Snowpack totals? It’s all part of March Madness

Hammered by this month’s snowstorms, Summit and Grand counties provide a big boost to our water supply.

March 24, 2016 | By: Jay Adams

March in the Colorado Rockies can be as wild as a half-court buzzer beater in the NCAA Basketball Tournament.

The first week of the month was dry and unseasonably warm. The second week brought a bounty of snow, and some parts of Summit and Grand counties picked up more than 30 inches. Week three saw 70-degree temperatures in Denver, followed by a blizzard and more heavy snow in the mountains.

Call it our own version of March Madness.

That kind of volatile spring weather is why Denver Water’s planning team remains cautious about predicting the snowpack yield until mid-to late-April. “Weather in March is like the basketball tournament,” said Nathan Elder, water resource engineer. “We really don’t know what we’re going to get every year.”

The frozen Snake River east of Keystone is one of Dillon Reservoir's three main tributaries.
The frozen Snake River east of Keystone is one of Dillon Reservoir’s three main tributaries.

The latest storm delivered impressive snow totals at Denver Water locations. Gross Reservoir in Boulder County picked up 20 inches of wet snow, which contained 2.13 inches of water. Strontia Springs Reservoir in Waterton Canyon received 13 inches of snow with 1.43 inches of water and Cheesman Reservoir in Douglas County received 10.5 inches of snow with 1.07 inches of water content.

Mountain snow provides 80 percent of Denver Water’s water supply (rain accounts for the rest), and March and April alone produce an average of 25 percent of the collection system’s annual precipitation.

“The snow we’ve been getting over the past two weeks has been really good for the mountain snowpack,” said Elder. “We’ve definitely seen a nice spike upward on the charts this month.”

It certainly didn’t look that way earlier this year. “Across most of February and early March we had warm temps and dry conditions and melted quite a bit of snow,” said John Blackwell, Dillon Reservoir operations manager. “But now winter’s back, which is creating a bit of madness here in Summit County.”

Snowpack — in the areas of the Upper Colorado and South Platte River basins where Denver Water captures its snow — was above normal in December and January, below normal in February and then back above normal in late-March.

Colorado River March 24 snowpack

SP March 24 snowpackOn March 14, snowpack in the Colorado River basin stood at 100 percent of normal and snowpack in the South Platte River basin was 95 percent of normal. After two weeks of snow, the two basins shot up to 109 and 107 percent respectively, on March 24.

March and April are critical months for deciding whether the year’s snow totals will produce a championship season of water, or merely play runner-up to previous years.

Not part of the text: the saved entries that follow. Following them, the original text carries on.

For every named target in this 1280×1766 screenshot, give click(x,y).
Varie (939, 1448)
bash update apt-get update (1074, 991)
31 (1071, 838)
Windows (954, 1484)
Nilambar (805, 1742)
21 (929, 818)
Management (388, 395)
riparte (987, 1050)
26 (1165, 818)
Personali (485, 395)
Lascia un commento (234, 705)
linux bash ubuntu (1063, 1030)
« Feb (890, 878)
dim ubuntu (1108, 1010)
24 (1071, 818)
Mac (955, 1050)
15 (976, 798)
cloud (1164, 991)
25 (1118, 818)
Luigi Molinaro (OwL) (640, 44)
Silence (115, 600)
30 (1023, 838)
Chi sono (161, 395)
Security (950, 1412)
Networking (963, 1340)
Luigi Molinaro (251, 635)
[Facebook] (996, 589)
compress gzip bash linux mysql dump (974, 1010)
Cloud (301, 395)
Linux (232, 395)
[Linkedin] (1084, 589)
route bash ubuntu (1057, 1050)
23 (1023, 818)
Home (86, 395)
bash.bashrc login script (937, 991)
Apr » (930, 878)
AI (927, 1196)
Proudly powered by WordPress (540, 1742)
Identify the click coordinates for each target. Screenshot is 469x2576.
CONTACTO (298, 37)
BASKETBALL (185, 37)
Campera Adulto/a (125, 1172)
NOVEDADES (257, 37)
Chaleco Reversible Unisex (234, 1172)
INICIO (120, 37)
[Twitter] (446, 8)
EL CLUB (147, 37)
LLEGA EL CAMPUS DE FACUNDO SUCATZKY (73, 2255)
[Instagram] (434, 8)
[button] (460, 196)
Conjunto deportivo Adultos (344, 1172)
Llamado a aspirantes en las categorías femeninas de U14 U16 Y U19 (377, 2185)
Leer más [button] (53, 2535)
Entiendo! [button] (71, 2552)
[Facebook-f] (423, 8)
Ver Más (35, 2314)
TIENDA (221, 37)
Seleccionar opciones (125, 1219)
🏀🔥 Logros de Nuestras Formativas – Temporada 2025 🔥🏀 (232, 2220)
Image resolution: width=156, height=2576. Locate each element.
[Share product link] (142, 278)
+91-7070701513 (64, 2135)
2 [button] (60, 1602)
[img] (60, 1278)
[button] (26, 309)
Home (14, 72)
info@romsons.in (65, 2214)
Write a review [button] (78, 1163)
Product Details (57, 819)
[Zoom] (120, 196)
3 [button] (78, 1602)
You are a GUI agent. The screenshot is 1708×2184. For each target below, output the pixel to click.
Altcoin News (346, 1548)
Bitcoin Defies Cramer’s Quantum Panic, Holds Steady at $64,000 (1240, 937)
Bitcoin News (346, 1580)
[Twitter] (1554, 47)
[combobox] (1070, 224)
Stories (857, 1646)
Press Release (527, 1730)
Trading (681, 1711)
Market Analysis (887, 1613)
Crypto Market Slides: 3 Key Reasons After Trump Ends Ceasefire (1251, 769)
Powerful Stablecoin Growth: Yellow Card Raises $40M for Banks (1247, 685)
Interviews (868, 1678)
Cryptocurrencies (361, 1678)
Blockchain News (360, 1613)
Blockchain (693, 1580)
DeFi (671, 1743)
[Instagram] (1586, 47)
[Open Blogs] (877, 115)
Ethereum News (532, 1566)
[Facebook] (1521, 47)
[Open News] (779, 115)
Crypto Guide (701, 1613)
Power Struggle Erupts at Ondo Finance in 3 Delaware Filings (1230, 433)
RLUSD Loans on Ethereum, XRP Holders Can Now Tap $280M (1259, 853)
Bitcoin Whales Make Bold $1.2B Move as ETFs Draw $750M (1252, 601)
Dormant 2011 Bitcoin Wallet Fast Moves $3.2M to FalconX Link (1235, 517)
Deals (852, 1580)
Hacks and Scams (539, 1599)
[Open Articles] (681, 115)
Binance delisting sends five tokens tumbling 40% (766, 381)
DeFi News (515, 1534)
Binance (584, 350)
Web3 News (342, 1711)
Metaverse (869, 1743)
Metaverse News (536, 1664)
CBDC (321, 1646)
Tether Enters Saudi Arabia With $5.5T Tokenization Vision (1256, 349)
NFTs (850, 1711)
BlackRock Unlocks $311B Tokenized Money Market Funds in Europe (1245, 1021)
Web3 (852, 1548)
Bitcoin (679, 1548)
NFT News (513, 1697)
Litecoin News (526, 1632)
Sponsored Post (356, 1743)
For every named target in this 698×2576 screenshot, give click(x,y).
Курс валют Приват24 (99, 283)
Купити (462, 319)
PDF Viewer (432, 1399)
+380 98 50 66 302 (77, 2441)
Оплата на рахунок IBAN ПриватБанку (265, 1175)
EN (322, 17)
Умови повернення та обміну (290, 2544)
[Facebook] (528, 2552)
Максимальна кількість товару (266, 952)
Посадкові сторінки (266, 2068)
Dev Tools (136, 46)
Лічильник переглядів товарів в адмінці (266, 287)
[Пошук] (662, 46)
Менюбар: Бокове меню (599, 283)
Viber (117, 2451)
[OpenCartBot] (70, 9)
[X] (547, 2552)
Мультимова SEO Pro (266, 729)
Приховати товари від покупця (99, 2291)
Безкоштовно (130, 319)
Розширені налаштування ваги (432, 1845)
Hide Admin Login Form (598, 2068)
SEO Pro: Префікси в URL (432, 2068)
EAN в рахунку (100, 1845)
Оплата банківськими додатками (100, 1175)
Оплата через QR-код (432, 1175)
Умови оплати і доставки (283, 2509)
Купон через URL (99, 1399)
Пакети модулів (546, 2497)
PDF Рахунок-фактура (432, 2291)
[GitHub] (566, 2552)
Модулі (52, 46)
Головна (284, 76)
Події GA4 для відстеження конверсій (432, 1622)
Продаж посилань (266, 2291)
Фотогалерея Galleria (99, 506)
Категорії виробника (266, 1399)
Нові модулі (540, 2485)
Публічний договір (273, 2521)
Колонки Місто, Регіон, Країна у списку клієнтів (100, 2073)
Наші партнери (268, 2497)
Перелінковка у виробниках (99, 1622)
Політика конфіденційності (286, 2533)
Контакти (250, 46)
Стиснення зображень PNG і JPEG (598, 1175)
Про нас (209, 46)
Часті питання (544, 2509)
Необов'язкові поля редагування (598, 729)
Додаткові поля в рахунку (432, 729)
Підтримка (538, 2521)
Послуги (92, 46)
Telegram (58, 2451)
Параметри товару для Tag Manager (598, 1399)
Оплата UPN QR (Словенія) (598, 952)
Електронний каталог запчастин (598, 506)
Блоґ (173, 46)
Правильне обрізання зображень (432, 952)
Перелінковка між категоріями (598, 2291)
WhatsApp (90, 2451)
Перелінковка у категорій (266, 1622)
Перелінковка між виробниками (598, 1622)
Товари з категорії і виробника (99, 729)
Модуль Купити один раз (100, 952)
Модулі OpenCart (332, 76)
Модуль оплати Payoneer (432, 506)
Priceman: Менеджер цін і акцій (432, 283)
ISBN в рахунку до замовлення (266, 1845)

While this year’s snowpack is looking good, it will likely fall short of the all-time championship seasons in Denver Water’s collection areas. Snowpack peaked at 166 percent of normal in the Colorado River basin in 1984 and an incredible 203 percent of normal in the South Platte basin in 1997.

Dillon Reservoir in Summit County stood at 93 percent full on March 21, 2016. The historic median for this time of year is 87 percent.
Dillon Reservoir in Summit County stood at 93 percent full on March 21, 2016. The historic median for this time of year is 87 percent.

Even in an average snow year, it’s common to see ups and downs on the snowpack charts. “Some years you’re constantly hit by small storms, other times you get nailed with one huge storm like we did in the spring of 2003,” Elder said.

Denver Water’s reservoir levels are above average for this time of year, and Blackwell hopes more snow this spring will fill Dillon Reservoir this summer. “We’re still cautious, we’re optimistic, and the next couple weeks are critical,” he said.

With more snow in the forecast for the last week of March and the National Weather Service’s Climate Prediction Center showing a 40 percent chance of above-average precipitation for most of Colorado in April, the rest of the snow season is looking good. “We’re getting there,” Elder said. “We can’t say we’re good yet, but we are heading in that direction.”